AIM OF THE EXERCISE: Please restate the data below word for word, omitting all images.

DATASET:
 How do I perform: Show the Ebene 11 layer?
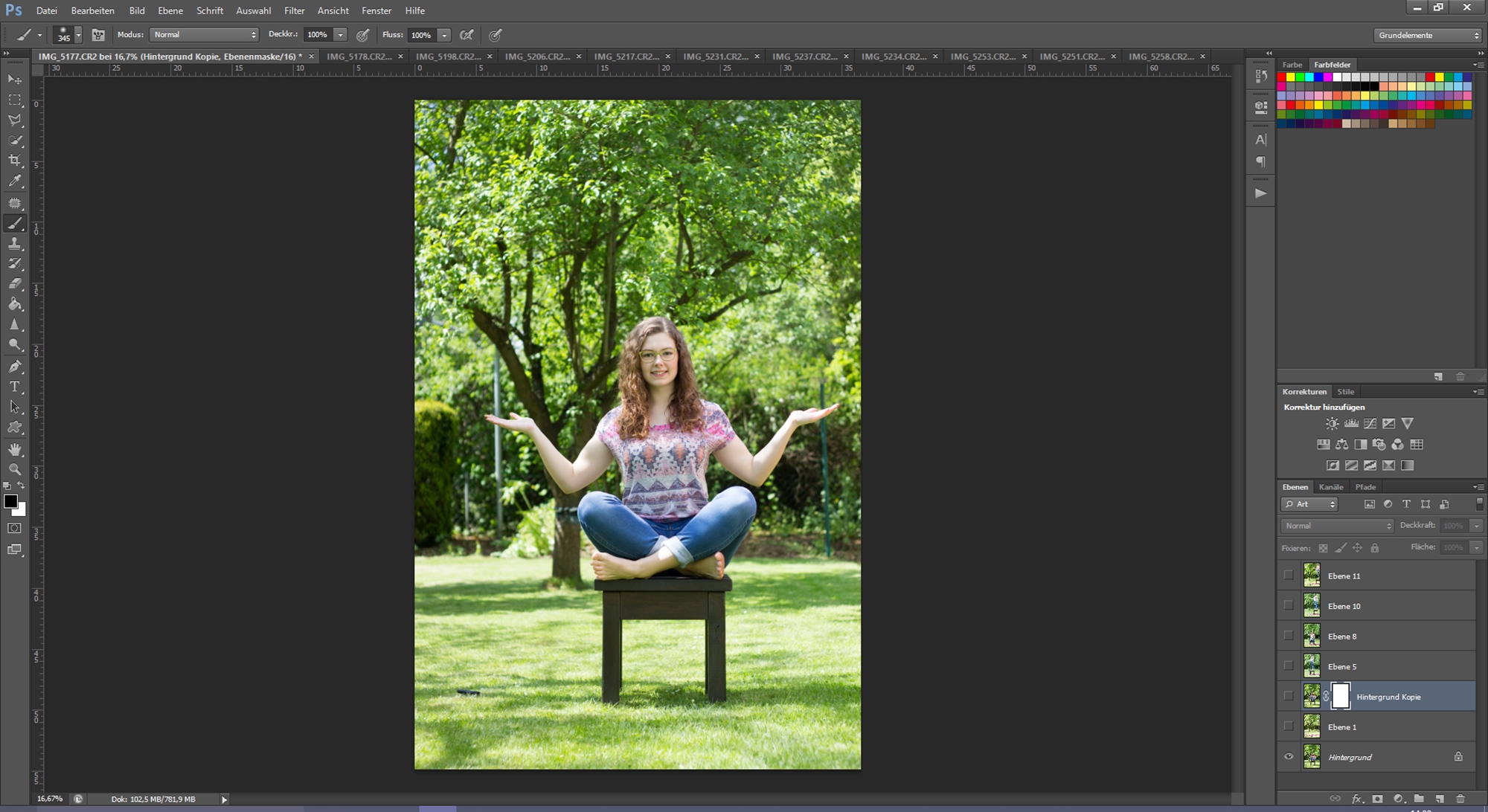tap(1289, 576)
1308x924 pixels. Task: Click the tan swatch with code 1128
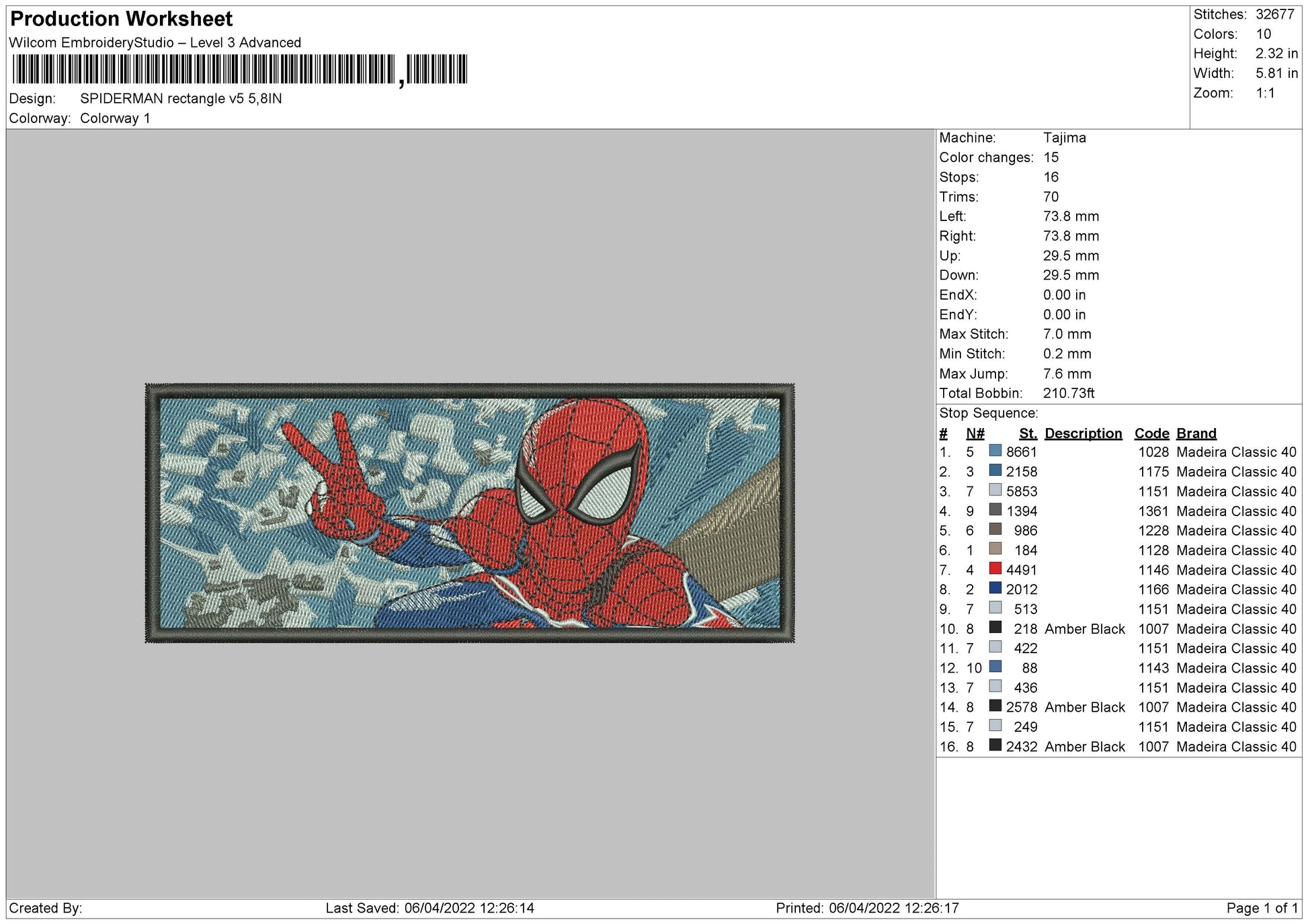995,549
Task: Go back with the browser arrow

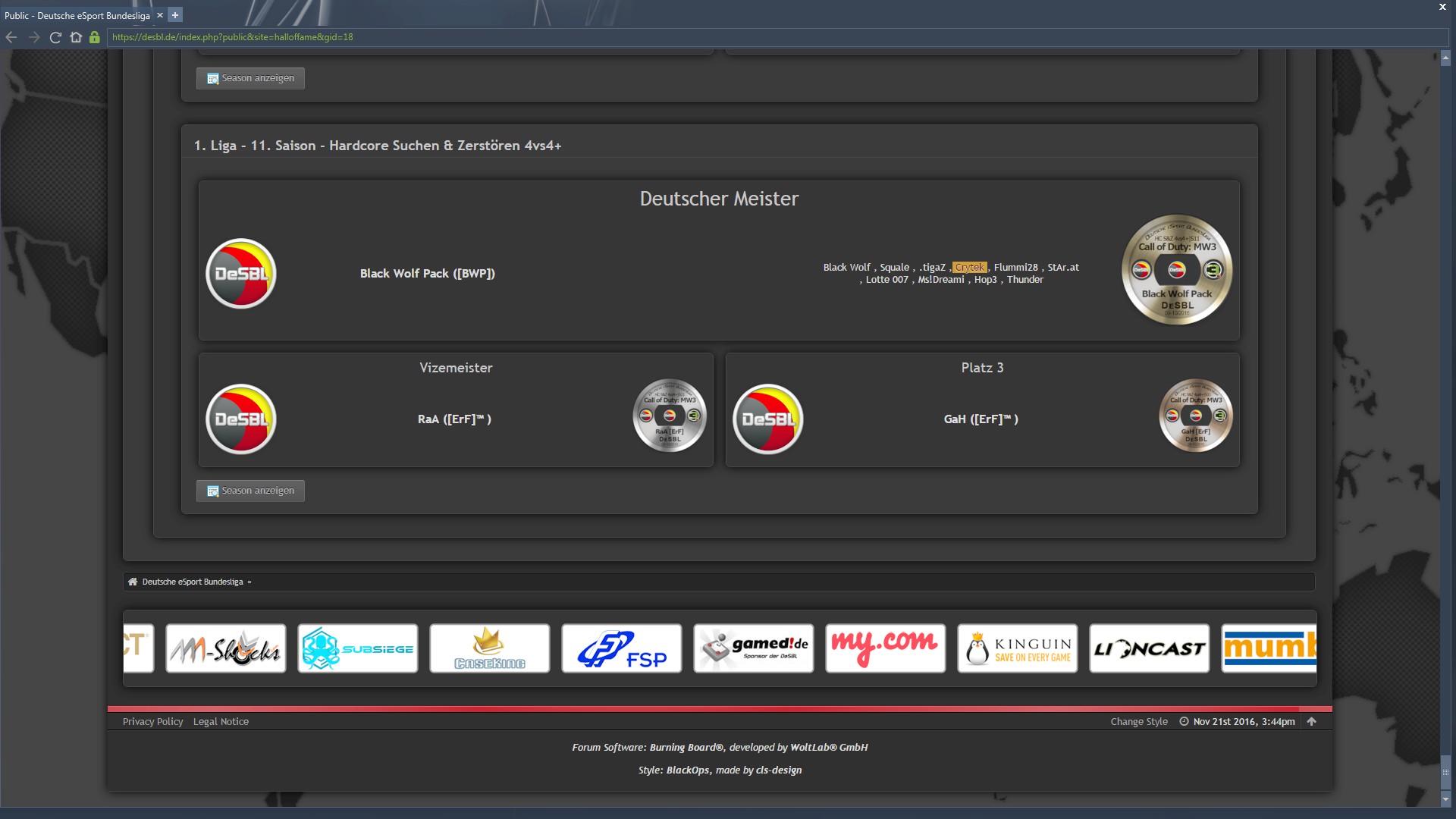Action: [x=11, y=37]
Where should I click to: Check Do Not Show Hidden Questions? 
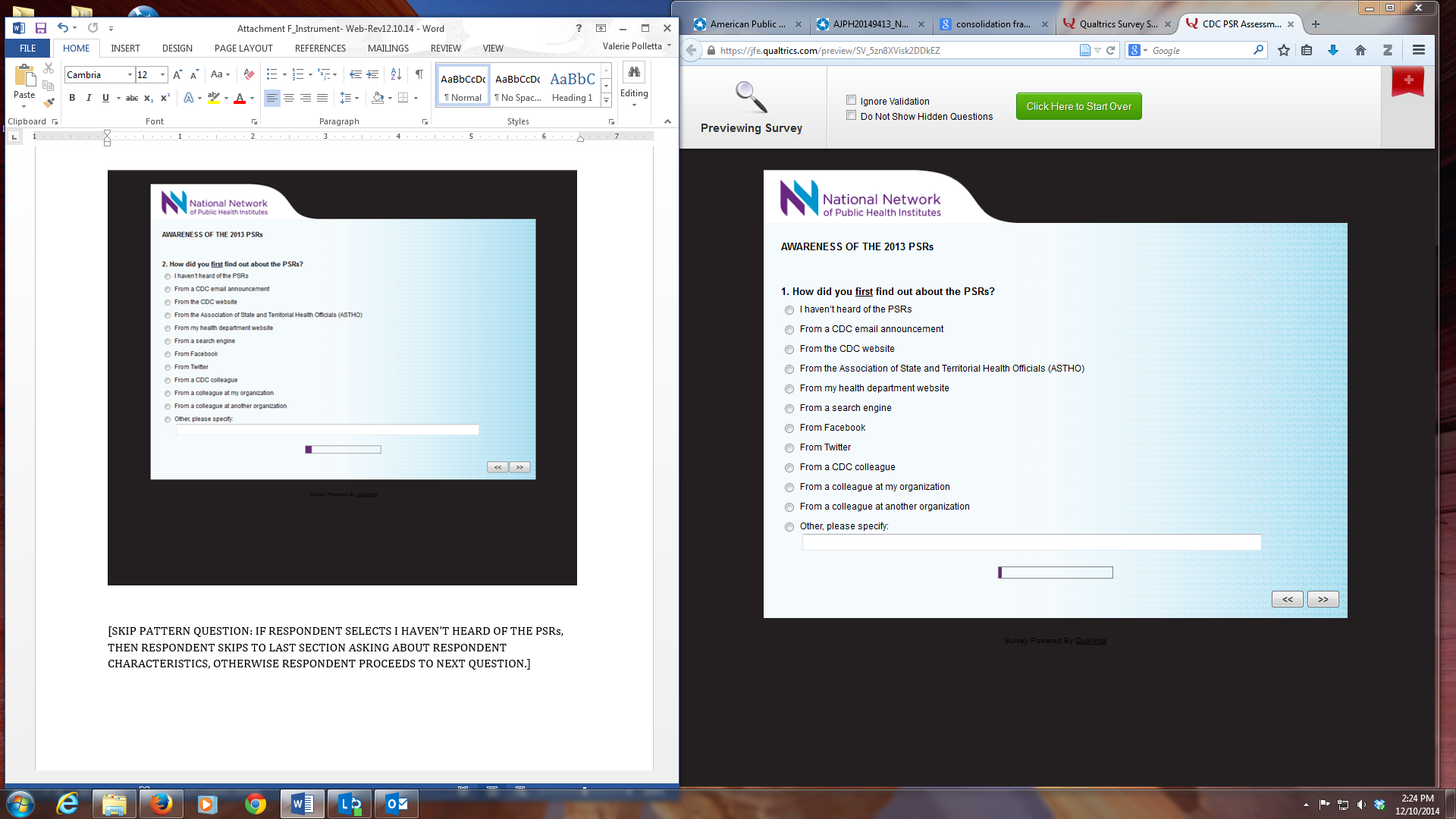point(851,115)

ANSWER TO THIS PROBLEM:
 How do I perform: Show the Ebene 11 layer?
tap(1289, 576)
1308x924 pixels. Task: Click the tan swatch with code 1128
995,549
Task: Go back with the browser arrow

Action: [x=11, y=37]
Where should I click to: Check Do Not Show Hidden Questions? 
point(851,115)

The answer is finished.